I used to despise Lent. It seemed so…depressing. Who needs a big guilt trip, I thought. Now I really look forward to Lent. What changed?

As I paid more attention to Lent, I realized that it is surely calling me to turn toward God. But it’s not about self-loathing or even massive amounts of guilt. It’s about saying that we often get things wrong. God wants us to get things right, and so we are (a) forgiven and (b) invited to reorient ourselves toward God in our earthly pilgrimage.

Take Ash Wednesday, for example. Is it morbid to have someone place ashes on your forward and say, “Remember that you are dust, and to dust you shall return”? Not really. Ash Wednesday’s real message, if we can get past our own squeamishness at the mention of death, is this: life is short, and we are called to live it well.

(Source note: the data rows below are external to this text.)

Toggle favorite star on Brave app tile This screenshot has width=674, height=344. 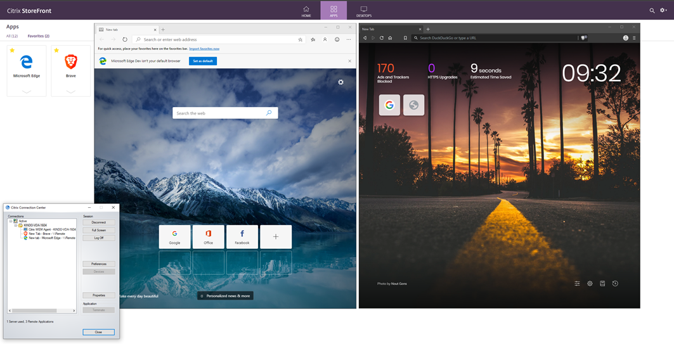56,50
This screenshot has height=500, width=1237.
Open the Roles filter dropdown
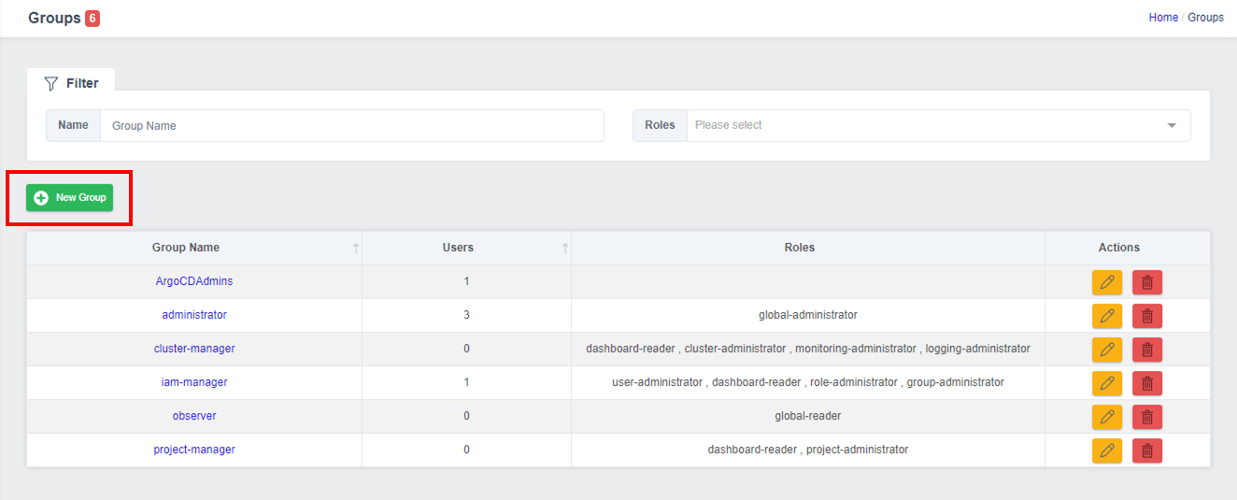[x=939, y=125]
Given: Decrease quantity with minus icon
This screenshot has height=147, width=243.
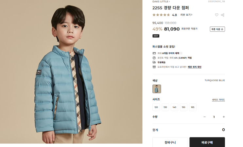Looking at the screenshot, I should [x=204, y=117].
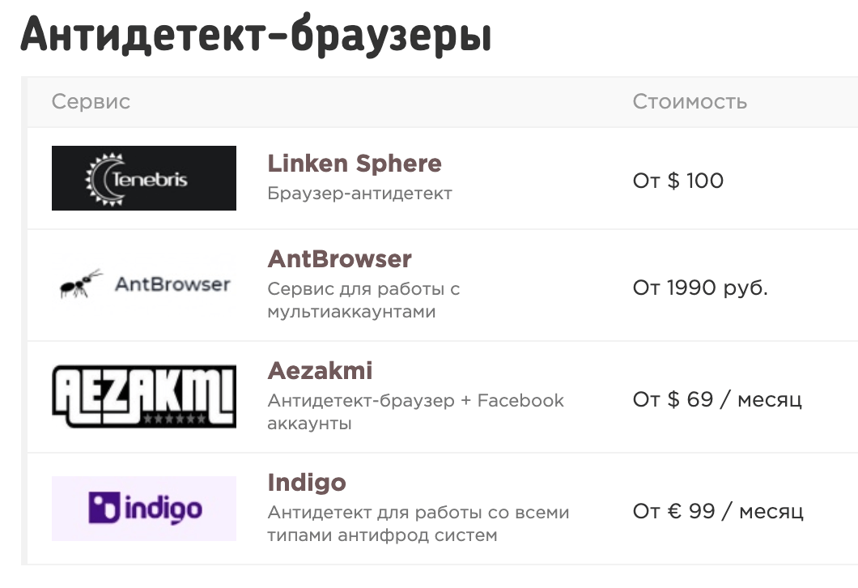Viewport: 858px width, 588px height.
Task: Click the table's left gray border bar
Action: [23, 324]
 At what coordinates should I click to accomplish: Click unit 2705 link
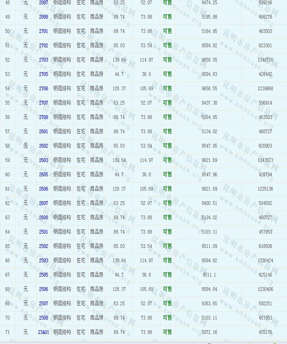pyautogui.click(x=44, y=74)

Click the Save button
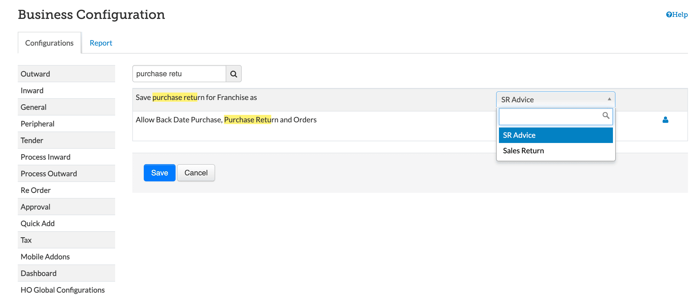click(159, 173)
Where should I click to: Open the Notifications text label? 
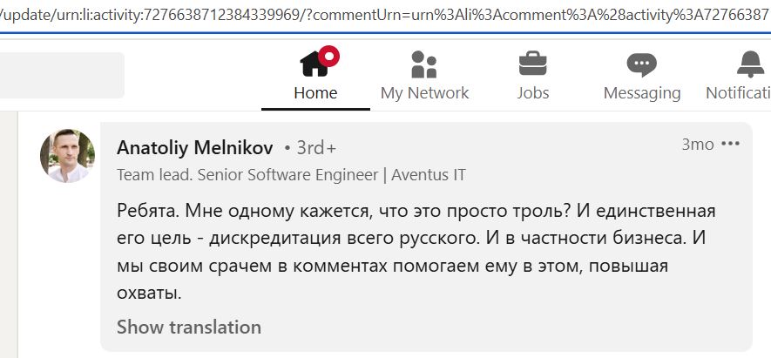pos(738,93)
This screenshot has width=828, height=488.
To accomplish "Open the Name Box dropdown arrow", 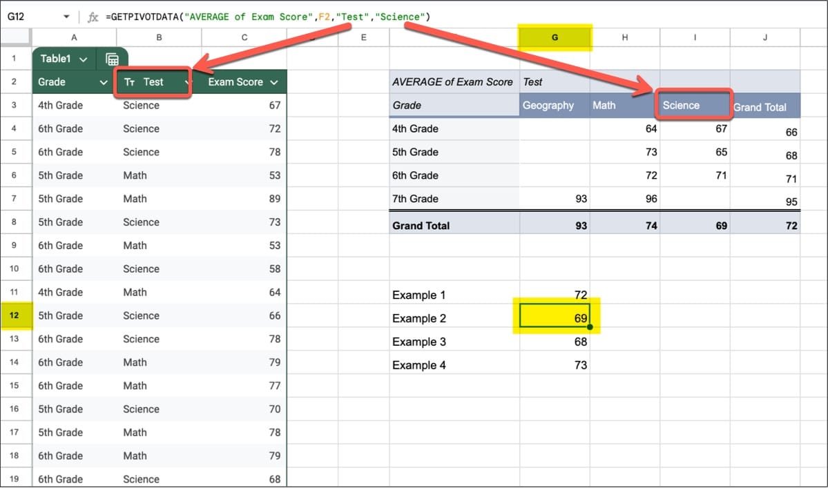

Of course, to live life well according to Christian standards is not the same as to live life well according to worldly standards. Lent give us several weeks to contemplate our Christian journey. We are reminded to love others, to forgive others when we have been wronged, and to seek forgiveness from those whom we have injured. We are called to be loving in the way that God has loved us — with boundless generosity.

Above all, we reminded that it’s not about us. We have no power to save ourselves. That responsibility belongs to God, working in us by the power of the Holy Spirit and the grace of Jesus Christ. If you stop and think about it, Lent is liberating. It’s not about us! The pressure is off. We don’t have to have a pile of shiny things or the right clothes or anything else in this world.

God has made each one of us in God’s own image. God’s hope for us is that we will bear the likeness of God into a world torn apart by sin and gripped by fear. We can’t do it alone, but God is right there to help us. We can’t do it alone, but we have a whole Christian community on the journey with us.

Start over! If you’ve never been to an Ash Wednesday service, join us. It’s a chance to wipe the slate clean and to begin a new journey. Isn’t that encouraging?